## What needs to be done
Note each line in the data below that holds "agent", and copy it.

## Provided information
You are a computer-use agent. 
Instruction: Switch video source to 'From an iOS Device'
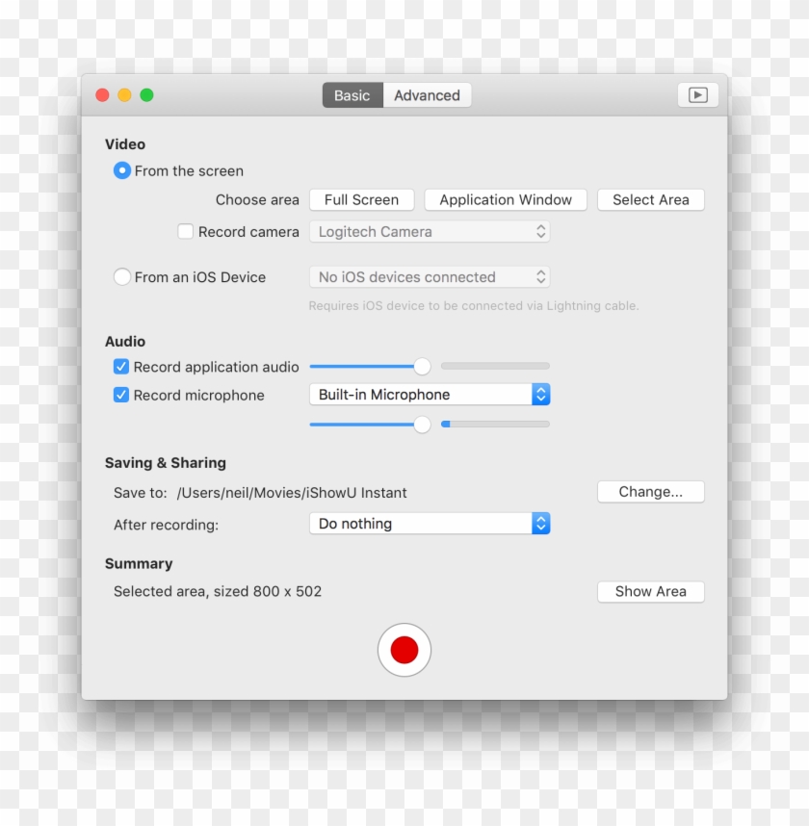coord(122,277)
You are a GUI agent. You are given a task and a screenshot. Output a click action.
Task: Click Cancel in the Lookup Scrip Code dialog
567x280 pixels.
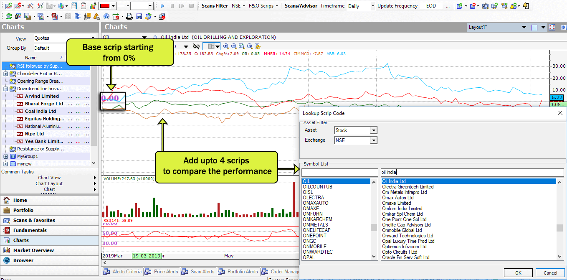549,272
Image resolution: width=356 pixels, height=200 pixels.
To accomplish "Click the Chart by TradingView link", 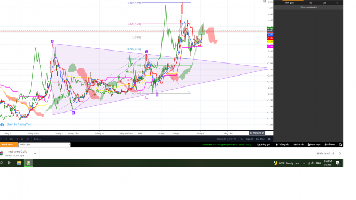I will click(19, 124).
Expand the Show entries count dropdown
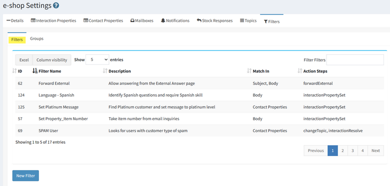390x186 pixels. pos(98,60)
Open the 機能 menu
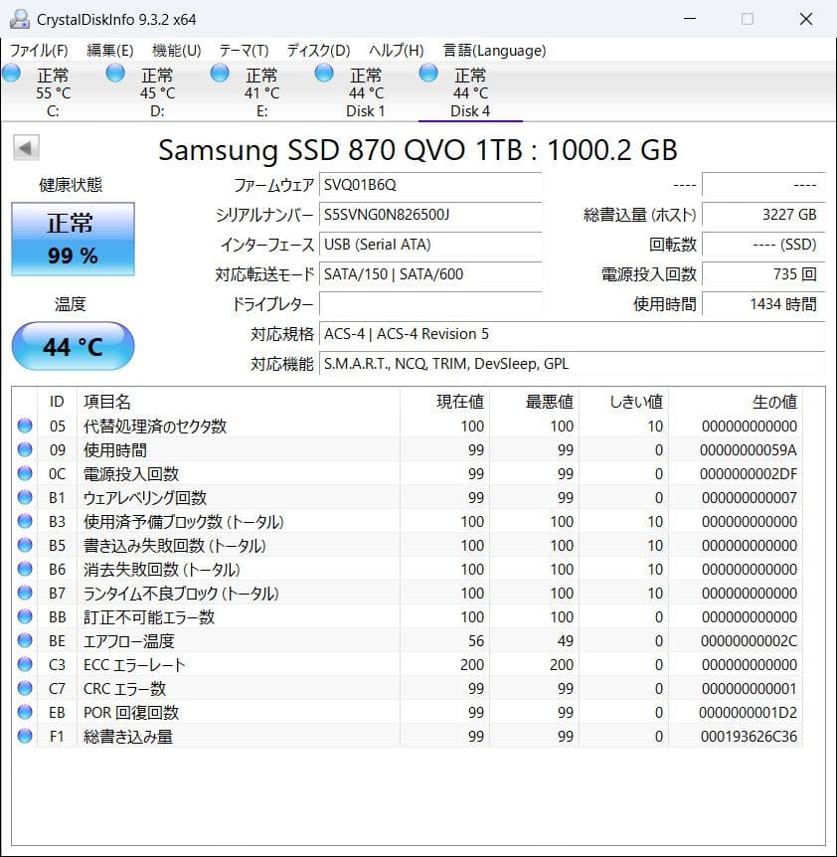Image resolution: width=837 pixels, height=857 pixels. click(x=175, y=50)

--

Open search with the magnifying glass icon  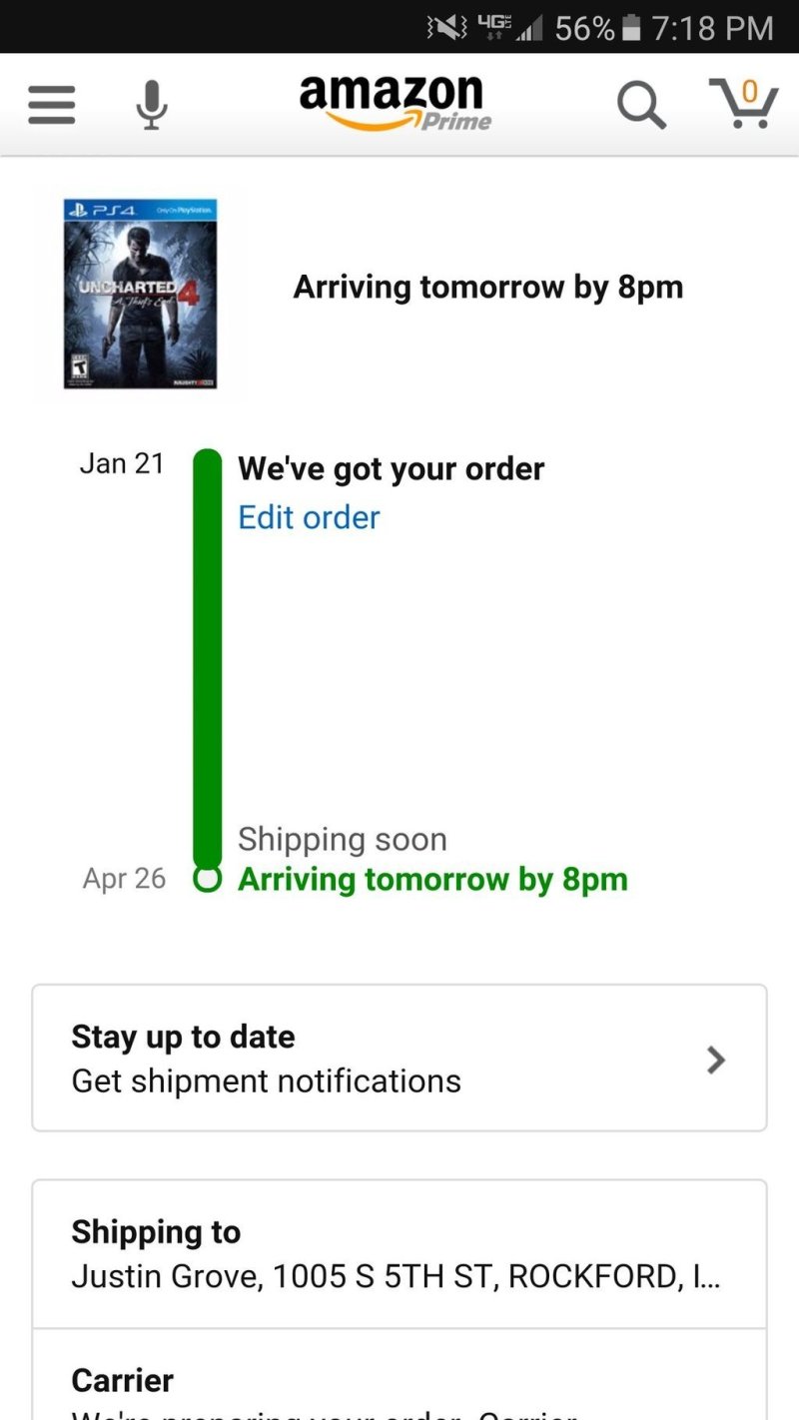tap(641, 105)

## Response for this exercise
You are a computer-use agent. 
You are a GUI agent. You are given a task and a screenshot. Output a click action.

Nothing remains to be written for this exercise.